→ Supplied entries:
+ + + + +
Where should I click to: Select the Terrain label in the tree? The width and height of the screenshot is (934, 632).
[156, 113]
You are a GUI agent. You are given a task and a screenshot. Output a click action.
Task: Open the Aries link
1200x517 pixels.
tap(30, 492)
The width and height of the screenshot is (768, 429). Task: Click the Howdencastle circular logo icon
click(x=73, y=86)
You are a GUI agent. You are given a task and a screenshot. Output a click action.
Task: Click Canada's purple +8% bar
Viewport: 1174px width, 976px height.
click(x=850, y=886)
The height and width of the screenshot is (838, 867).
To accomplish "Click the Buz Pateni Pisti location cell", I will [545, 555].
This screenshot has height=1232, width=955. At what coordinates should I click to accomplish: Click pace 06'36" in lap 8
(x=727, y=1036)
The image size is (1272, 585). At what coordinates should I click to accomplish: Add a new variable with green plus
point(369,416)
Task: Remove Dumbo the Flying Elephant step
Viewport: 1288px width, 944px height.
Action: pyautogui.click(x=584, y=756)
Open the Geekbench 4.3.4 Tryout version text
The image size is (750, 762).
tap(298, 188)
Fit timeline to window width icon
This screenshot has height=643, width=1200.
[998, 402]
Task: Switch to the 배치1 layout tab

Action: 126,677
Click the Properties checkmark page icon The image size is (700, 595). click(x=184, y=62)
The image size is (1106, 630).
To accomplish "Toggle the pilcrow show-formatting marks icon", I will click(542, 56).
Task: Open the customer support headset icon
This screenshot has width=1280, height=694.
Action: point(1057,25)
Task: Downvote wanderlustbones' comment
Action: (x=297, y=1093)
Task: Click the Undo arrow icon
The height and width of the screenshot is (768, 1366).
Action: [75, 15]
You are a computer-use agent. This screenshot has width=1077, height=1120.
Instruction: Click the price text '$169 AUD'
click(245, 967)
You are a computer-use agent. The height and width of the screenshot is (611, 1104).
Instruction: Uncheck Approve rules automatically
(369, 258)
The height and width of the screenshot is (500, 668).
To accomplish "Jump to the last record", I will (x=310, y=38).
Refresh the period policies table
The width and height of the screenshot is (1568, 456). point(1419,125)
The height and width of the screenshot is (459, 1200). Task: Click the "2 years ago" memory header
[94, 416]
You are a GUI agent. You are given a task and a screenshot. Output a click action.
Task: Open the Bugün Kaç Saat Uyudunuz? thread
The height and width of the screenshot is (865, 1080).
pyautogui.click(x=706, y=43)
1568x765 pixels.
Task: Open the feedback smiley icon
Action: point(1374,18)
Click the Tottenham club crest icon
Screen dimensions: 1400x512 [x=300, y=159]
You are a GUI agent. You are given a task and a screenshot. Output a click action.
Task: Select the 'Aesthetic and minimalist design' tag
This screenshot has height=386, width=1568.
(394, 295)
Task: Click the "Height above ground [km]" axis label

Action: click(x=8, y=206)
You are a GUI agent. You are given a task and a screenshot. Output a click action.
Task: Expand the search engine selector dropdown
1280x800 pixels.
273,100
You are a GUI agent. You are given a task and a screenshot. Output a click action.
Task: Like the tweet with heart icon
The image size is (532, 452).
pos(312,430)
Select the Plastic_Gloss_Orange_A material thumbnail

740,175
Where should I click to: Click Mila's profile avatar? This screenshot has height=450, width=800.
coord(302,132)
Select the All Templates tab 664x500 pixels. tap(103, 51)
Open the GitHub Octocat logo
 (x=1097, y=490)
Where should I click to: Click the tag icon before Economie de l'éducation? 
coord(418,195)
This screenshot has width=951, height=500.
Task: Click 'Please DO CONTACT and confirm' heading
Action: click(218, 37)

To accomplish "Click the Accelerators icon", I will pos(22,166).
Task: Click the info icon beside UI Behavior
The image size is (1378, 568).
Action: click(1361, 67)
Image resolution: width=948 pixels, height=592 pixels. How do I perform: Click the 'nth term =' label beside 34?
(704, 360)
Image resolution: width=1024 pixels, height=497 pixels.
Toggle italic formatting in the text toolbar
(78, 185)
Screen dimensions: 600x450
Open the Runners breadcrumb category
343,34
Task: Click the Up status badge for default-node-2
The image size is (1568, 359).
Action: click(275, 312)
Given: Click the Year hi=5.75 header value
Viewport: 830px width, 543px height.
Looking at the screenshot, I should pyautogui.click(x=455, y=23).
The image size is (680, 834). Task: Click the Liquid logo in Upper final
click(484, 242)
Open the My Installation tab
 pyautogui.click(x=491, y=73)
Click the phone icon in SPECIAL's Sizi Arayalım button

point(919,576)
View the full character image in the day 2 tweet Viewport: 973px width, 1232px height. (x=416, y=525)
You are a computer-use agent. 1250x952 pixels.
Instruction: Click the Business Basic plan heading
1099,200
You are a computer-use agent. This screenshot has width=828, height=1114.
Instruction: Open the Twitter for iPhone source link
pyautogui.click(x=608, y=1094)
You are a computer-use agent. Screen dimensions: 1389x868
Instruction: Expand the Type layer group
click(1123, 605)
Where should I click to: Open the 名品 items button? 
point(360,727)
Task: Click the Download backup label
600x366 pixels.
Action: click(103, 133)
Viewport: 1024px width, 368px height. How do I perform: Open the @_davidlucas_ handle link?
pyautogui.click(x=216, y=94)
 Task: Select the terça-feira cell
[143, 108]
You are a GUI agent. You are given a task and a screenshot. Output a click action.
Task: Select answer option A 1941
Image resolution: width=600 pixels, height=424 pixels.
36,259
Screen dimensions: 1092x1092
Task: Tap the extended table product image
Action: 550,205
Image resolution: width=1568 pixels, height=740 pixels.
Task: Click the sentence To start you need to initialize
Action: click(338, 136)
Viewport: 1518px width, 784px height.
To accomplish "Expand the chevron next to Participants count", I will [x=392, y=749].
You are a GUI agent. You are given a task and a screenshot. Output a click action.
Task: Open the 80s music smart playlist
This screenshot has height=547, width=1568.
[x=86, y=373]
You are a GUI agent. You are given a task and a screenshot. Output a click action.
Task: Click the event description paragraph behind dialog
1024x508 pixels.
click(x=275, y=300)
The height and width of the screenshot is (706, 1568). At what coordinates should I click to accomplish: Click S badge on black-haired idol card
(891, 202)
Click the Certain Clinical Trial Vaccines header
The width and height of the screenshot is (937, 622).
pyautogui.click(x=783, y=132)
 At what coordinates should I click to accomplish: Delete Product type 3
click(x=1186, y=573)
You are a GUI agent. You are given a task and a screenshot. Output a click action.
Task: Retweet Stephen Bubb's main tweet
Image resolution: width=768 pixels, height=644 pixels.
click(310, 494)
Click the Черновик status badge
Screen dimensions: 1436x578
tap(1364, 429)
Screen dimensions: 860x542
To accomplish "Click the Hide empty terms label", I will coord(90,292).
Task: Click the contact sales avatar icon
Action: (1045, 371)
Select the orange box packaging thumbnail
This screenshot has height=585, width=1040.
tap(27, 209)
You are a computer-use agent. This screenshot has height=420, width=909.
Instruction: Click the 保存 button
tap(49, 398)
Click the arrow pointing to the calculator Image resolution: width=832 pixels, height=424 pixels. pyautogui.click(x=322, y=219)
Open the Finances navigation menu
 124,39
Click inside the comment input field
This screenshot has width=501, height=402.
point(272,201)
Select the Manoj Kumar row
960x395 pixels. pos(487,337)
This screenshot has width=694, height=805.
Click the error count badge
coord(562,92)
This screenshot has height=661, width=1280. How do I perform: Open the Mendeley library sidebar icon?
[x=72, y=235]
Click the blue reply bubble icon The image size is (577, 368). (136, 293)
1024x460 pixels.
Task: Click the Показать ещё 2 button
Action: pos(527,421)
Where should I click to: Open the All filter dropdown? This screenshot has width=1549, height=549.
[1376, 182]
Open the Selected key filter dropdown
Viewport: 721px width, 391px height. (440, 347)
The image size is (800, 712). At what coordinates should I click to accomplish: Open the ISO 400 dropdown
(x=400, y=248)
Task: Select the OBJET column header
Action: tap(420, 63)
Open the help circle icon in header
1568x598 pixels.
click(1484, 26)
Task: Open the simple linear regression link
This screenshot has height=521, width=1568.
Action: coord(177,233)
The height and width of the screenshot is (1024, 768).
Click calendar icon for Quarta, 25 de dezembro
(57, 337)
+ + + + +
→ Goal of the exercise: Copy, exactly and only, the lines above that begin with the one containing "Task: Open the customer support headset icon" and finish with the one containing "has width=1077, height=1120.".

→ Output of the exercise:
Task: Open the customer support headset icon
This screenshot has width=1280, height=694.
Action: point(1057,25)
Task: Downvote wanderlustbones' comment
Action: (x=297, y=1093)
Task: Click the Undo arrow icon
The height and width of the screenshot is (768, 1366).
Action: [75, 15]
You are a computer-use agent. This screenshot has width=1077, height=1120.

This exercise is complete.